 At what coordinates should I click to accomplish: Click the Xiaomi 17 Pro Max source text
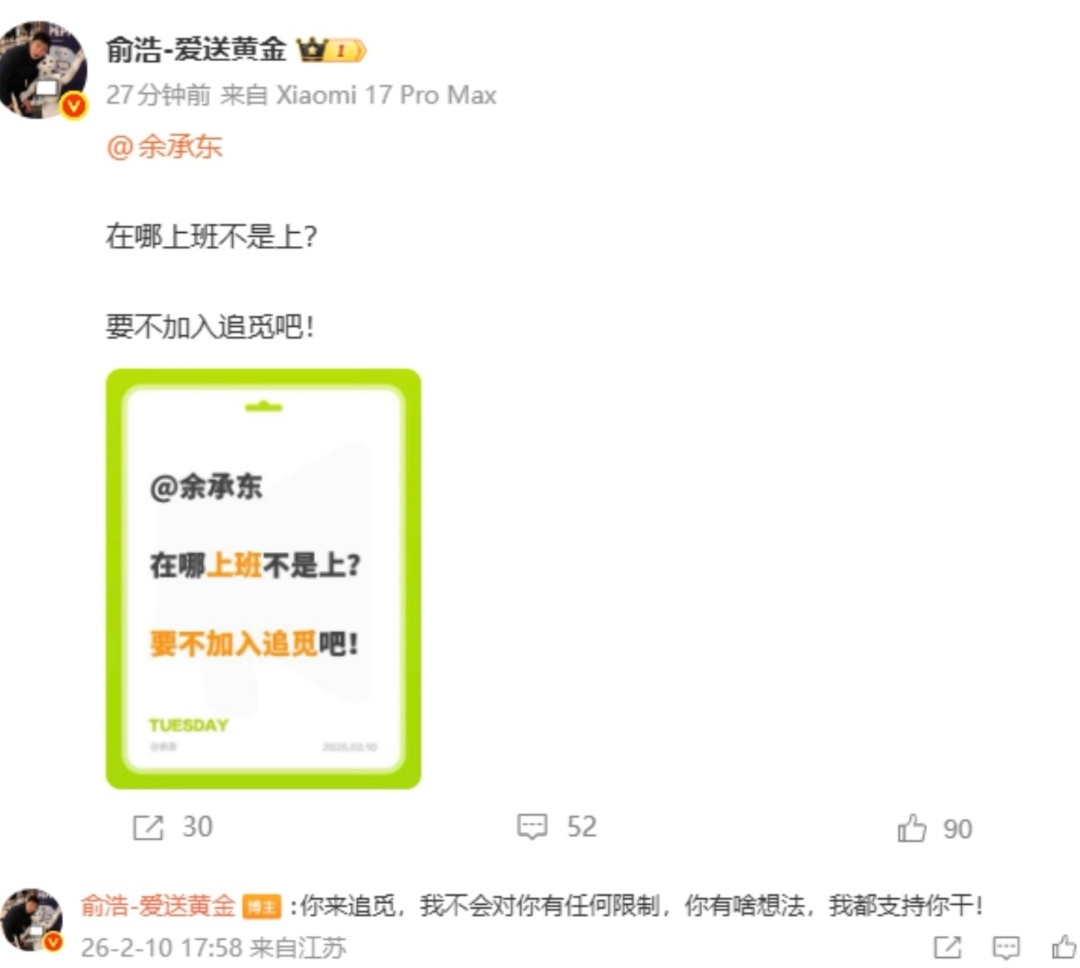pyautogui.click(x=386, y=95)
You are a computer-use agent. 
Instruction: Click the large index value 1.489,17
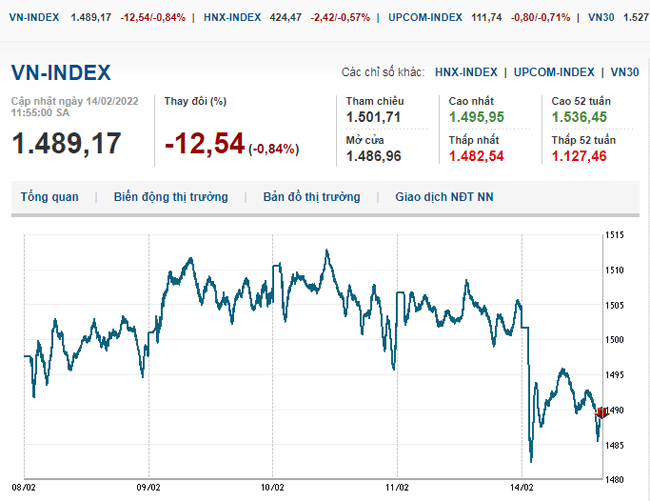(x=66, y=143)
....
Above are the records; transcribe them exactly without the pictures.

» **WRITTEN RESPONSE**
 At what coordinates should I click to accomplish: Click the Xiaomi 17 Pro Max source text
pyautogui.click(x=386, y=95)
You are a computer-use agent. 
Instruction: Click the large index value 1.489,17
(x=66, y=143)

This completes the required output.